- [Required work] Word for word, restate the entries that follow.

┏━━

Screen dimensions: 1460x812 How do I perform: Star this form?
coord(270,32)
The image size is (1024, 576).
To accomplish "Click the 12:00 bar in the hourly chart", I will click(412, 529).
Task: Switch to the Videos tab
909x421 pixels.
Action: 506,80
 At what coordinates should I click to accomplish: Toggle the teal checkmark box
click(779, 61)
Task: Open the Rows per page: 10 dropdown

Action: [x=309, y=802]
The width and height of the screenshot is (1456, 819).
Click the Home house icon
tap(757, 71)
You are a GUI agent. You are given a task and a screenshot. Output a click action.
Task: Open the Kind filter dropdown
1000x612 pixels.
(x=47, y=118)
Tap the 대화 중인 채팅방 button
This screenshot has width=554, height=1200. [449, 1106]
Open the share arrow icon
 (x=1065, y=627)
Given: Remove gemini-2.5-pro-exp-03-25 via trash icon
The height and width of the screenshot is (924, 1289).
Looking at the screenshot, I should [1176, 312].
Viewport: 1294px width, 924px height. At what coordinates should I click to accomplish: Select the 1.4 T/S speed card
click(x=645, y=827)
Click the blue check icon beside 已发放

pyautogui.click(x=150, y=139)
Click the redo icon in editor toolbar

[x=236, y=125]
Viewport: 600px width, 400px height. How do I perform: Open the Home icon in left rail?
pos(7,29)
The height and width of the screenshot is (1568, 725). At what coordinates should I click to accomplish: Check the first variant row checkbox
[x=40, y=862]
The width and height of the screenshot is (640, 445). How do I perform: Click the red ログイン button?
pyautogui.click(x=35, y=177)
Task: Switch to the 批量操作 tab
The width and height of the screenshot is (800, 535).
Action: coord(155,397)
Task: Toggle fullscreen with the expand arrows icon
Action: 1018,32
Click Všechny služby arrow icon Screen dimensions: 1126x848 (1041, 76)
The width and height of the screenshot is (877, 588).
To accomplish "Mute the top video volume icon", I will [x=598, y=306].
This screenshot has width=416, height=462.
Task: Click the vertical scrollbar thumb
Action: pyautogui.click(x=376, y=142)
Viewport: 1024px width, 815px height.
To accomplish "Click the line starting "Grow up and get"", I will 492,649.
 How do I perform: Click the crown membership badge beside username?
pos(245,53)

┗━━

- [The completed task]
Screen dimensions: 1460x812 How do I perform: Star this form?
coord(270,32)
The image size is (1024, 576).
To accomplish "Click the 12:00 bar in the hourly chart", I will click(412, 529).
Task: Switch to the Videos tab
909x421 pixels.
Action: 506,80
 At what coordinates should I click to accomplish: Toggle the teal checkmark box
click(779, 61)
Task: Open the Rows per page: 10 dropdown

Action: [x=309, y=802]
The width and height of the screenshot is (1456, 819).
Click the Home house icon
tap(757, 71)
You are a GUI agent. You are given a task and a screenshot. Output a click action.
Task: Open the Kind filter dropdown
1000x612 pixels.
(x=47, y=118)
Tap the 대화 중인 채팅방 button
This screenshot has width=554, height=1200. [449, 1106]
Open the share arrow icon
 (x=1065, y=627)
Given: Remove gemini-2.5-pro-exp-03-25 via trash icon
The height and width of the screenshot is (924, 1289).
Looking at the screenshot, I should [1176, 312].
Viewport: 1294px width, 924px height. At what coordinates should I click to accomplish: Select the 1.4 T/S speed card
click(x=645, y=827)
Click the blue check icon beside 已发放

pyautogui.click(x=150, y=139)
Click the redo icon in editor toolbar

[x=236, y=125]
Viewport: 600px width, 400px height. How do I perform: Open the Home icon in left rail?
pos(7,29)
The height and width of the screenshot is (1568, 725). At what coordinates should I click to accomplish: Check the first variant row checkbox
[x=40, y=862]
The width and height of the screenshot is (640, 445). How do I perform: Click the red ログイン button?
pyautogui.click(x=35, y=177)
Task: Switch to the 批量操作 tab
The width and height of the screenshot is (800, 535).
Action: coord(155,397)
Task: Toggle fullscreen with the expand arrows icon
Action: 1018,32
Click Všechny služby arrow icon Screen dimensions: 1126x848 (1041, 76)
The width and height of the screenshot is (877, 588).
To accomplish "Mute the top video volume icon", I will [x=598, y=306].
This screenshot has width=416, height=462.
Task: Click the vertical scrollbar thumb
Action: pyautogui.click(x=376, y=142)
Viewport: 1024px width, 815px height.
To accomplish "Click the line starting "Grow up and get"", I will 492,649.
 How do I perform: Click the crown membership badge beside username?
pos(245,53)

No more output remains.